Digital recording devices normally will accept direct digital inputs as well as analog signals. Some stereo preamps provide digital inputs and outputs for such devices, but in most cases you will have to make a direct link between the digital recorder and the digital source device you want to record from if you want to make a direct digital dub. Tuner/preamps include jacks for radio antennae. The FM input may be labeled either 75 ohms (with an RF-type threaded screw terminal) or 300 ohms (a wire clip or other type of terminal accepting bare wire or Y-shaped spade lugs). AM antenna inputs are normally wire clips or screw lugs. The headphone jack on a preamp is usually the larger quarter-inch phone type that's suitable for larger home headphones, as opposed to the c-inch mini-jack found on portable equipment.

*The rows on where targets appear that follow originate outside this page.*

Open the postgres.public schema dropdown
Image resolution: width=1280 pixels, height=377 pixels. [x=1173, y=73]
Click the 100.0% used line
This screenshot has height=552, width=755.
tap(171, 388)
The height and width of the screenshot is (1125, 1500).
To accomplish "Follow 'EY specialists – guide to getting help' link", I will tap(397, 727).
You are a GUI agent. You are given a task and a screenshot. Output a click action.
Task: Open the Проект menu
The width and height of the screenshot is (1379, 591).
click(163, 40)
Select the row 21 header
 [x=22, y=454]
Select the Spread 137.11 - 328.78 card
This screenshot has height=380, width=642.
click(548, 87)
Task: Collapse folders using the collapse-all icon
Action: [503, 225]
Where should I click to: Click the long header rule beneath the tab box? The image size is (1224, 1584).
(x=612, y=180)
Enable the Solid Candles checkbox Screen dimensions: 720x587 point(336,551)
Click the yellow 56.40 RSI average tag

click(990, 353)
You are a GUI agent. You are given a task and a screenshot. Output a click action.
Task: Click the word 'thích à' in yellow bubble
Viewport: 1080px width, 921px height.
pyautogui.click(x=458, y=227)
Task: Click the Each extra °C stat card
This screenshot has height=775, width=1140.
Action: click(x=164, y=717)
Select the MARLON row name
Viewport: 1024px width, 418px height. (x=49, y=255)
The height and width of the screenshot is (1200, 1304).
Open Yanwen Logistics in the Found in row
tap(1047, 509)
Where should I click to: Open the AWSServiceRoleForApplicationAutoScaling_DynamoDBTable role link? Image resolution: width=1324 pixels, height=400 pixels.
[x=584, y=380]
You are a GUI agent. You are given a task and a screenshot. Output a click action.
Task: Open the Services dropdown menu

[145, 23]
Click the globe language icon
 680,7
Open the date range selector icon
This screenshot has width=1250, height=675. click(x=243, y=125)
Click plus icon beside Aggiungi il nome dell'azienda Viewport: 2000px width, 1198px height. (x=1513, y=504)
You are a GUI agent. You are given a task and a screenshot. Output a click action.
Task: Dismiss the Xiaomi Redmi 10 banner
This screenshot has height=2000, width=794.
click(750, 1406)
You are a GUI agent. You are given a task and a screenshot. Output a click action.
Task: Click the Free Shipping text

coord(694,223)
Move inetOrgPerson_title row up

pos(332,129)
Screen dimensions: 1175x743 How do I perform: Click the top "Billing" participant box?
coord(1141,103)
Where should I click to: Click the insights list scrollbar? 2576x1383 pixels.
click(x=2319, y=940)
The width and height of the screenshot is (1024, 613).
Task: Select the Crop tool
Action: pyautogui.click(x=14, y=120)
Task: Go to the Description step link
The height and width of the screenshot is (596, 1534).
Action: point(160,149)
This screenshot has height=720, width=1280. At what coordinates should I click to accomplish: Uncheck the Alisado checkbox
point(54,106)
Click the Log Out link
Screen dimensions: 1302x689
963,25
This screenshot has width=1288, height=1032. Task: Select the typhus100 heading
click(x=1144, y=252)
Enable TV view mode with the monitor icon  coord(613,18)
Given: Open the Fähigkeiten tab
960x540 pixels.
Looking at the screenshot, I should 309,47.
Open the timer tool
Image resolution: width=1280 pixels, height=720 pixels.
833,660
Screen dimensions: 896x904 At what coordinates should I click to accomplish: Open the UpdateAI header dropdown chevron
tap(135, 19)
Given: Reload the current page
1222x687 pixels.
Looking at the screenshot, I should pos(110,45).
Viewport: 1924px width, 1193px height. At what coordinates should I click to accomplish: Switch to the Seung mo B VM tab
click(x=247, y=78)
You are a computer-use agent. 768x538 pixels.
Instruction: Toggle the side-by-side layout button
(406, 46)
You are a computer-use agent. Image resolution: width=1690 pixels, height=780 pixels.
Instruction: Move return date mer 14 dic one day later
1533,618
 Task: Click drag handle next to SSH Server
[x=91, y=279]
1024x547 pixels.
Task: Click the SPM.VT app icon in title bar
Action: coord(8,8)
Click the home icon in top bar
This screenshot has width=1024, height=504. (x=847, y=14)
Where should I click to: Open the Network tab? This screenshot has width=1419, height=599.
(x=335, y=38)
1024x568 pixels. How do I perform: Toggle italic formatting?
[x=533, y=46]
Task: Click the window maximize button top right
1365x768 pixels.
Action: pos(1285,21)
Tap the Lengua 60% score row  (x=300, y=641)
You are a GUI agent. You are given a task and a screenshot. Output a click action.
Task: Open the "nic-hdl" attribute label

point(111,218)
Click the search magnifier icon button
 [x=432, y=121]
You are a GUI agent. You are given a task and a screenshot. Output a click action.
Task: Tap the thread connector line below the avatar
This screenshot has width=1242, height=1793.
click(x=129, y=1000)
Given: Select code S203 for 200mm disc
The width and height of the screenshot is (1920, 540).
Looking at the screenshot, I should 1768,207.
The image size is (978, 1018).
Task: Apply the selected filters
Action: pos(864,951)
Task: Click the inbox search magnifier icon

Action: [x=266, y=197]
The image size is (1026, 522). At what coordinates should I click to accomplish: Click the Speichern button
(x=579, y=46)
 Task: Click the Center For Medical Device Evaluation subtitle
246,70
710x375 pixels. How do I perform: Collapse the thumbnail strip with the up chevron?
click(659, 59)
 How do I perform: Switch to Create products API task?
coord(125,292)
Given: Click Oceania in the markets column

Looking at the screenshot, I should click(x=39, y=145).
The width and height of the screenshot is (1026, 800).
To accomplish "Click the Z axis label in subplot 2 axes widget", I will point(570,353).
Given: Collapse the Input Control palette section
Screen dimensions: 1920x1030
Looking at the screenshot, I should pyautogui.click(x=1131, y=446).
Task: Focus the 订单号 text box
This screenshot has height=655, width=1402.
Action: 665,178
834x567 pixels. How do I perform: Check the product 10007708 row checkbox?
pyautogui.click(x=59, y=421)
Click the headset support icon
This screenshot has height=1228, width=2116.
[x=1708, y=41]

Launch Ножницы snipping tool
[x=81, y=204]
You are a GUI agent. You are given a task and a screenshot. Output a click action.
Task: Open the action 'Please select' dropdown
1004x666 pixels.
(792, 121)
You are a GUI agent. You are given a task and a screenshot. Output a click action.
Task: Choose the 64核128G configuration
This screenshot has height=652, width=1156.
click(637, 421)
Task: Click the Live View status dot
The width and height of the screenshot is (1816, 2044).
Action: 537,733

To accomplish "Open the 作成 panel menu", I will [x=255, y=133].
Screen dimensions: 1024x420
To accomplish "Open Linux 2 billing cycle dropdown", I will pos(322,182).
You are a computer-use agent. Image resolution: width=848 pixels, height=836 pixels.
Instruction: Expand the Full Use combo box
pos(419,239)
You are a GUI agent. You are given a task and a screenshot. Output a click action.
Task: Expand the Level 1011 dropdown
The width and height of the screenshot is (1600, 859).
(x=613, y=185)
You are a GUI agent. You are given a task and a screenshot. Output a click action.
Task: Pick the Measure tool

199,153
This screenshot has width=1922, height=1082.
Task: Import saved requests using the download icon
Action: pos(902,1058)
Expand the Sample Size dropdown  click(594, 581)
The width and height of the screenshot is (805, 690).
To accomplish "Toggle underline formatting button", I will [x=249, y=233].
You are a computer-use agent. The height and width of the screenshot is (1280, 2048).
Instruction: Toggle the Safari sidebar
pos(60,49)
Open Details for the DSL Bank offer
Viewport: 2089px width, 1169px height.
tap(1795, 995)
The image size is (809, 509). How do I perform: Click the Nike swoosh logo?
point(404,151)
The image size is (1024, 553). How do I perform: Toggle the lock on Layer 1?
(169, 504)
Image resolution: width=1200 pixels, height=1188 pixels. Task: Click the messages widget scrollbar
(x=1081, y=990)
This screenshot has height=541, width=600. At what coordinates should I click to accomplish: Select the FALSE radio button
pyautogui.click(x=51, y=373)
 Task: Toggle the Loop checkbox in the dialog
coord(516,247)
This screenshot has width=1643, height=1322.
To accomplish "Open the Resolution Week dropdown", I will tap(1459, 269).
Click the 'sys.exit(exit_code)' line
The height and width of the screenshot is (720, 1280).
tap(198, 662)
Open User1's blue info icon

Adapters are widely available to mate a c-inch plug with a quarter-inch jack or vice versa. If your preamp does not have a headphone jack, you may use the headphone jack on the source component (if possible) or buy a separate headphone amplifier.

Connectivity: Power Amps

• fixed line-level inputs (from preamp, RCA or XLR)
• variable line-level inputs (from preamp, RCA or XLR)
• speaker terminals (binding posts)

Linking preamp to power amp presents a choice (the same one detailed above under preamps–skip the rest of this paragraph if you've already pondered this question). Balanced (XLR) connectors can be better for unusually long runs because they are less prone to induced hum and radio-frequency interference. In a normal home system, however, ordinary unbalanced (RCA) connections are fine. A few power amps provide variable as well as fixed audio inputs. The variable ins have their own level controls, which can be helpful for correcting left/right imbalances or, in a pinch, doing without a preamp. For speaker terminals, most separate power amps provide five-way binding posts that accommodate banana plugs, dual bananas, pins, spade lugs, or bare wire. These are certainly the most flexible, although other types can work just as well.

Look and Feel
Power amps tend to be plain. Still, if you're going to look at a big, heavy thing sitting in your living room for years to come, it had better look at least acceptable. Preamps are a more hands-on component. Are you happy with the way the controls feel? Does the volume knob have a nice gliding quality; does it feel good to the touch? What about the remote (if there is one)? Does it feel right in your hand? Does it do everything you need it to do? Can you distinguish the buttons easily by feel? Over weeks and months and years, these seemingly mundane characteristics can make a big difference to your enjoyment of the equipment.